What's this got to do with Emeralda? You may wonder. It's a chicken-and-egg situation: Emeralda, the way I see it, brought the Mini Halfwood into the world. By playing in my imaginary Emeralda Region, I came up with a beautiful etching press made of wood and steel. I started selling them.
Going deeper into Emeralda, to make it playable for more people, will cost money. Already Janet has invested heavily with sweat equity, her own cash and faith.
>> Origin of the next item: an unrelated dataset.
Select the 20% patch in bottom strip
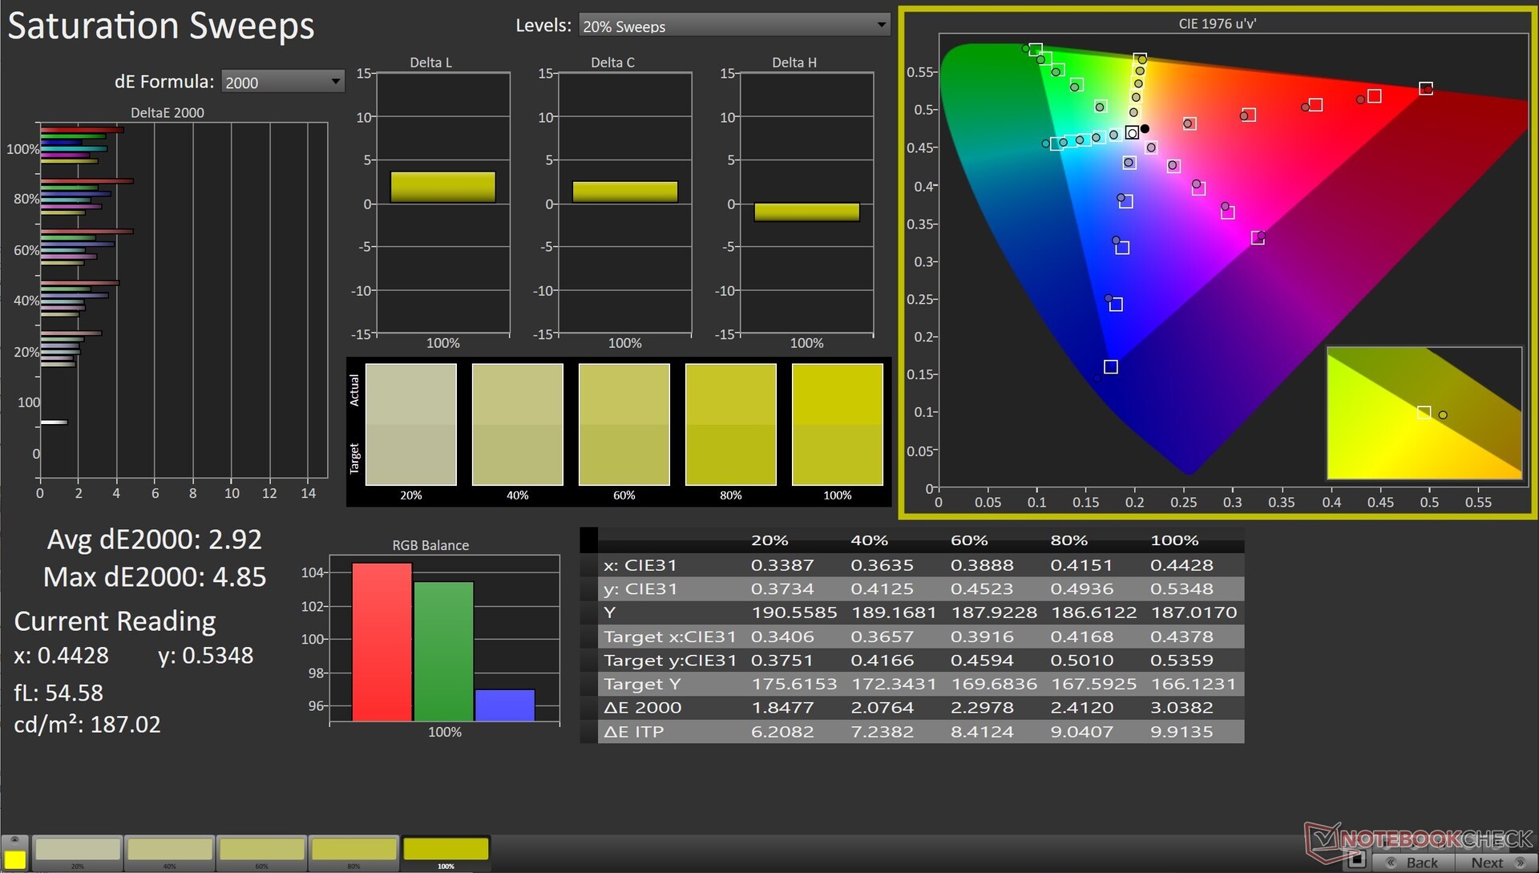 (78, 851)
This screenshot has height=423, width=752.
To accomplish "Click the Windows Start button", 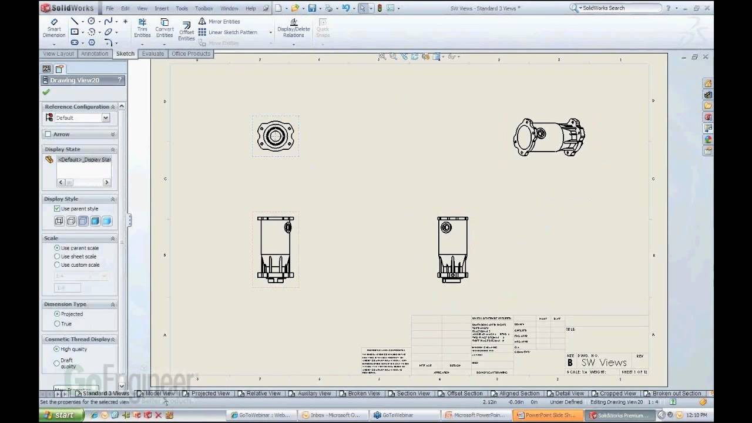I will 58,415.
About investors, Janet and I were chatting with someone in Texas about Emeralda, and how my vision of it involves a real, honest-to-goodness miniature etching press.
Also, selling it has grossed around $40,000. Hearing that, she said:

"You could pay for your game with your little press!"

So, I guess making artist's stamps to sell the Mini Halfwood makes sense if the press gets us deeper into Emeralda. By the way, you can see more of the stamps on the Web page.

Tuesday, November 3, 2009

Emeralda Works

For me - Emeralda works for me.

Janet started a blog for Emeralda. http://makingemeralda.blogspot.com/

When she invited me to make a companion to her original diary, Making Emeralda, I began with the name. "Emeralda" blends Seattle's market name, Emerald City, also the city in Oz and the name I submitted to a contest in 1993 on "Name the Region."

Putting the "a" to "emerald" (green berylite) was like fantasia, or Georgia, or America. I lost the contest ("Cascadia" was the winner) but I won the name, Emeralda. That old '93 contest was about an economic block for Washington State, Oregon, and British Columbia for mutual benefits. The economic strategy needed a name, and so did I.

I had been looking for a name for my imaginary place, my dream haven for teaching, research, practice and services I built around my native art form - printmaking. Printmaking is ancestor to all the hi-tech media arts and multimedia blends, hybrids, cousins, mixtures, etc.

As for economic strategy, my interest in economics goes back to my college days when I was an art professor. My first office was in the UW School of Business, and that's when I first learned about micro-economics. An artist's haven, my imaginary place, has a kind of micro-economy dating back to my years as a printmaking teacher - the year 1966.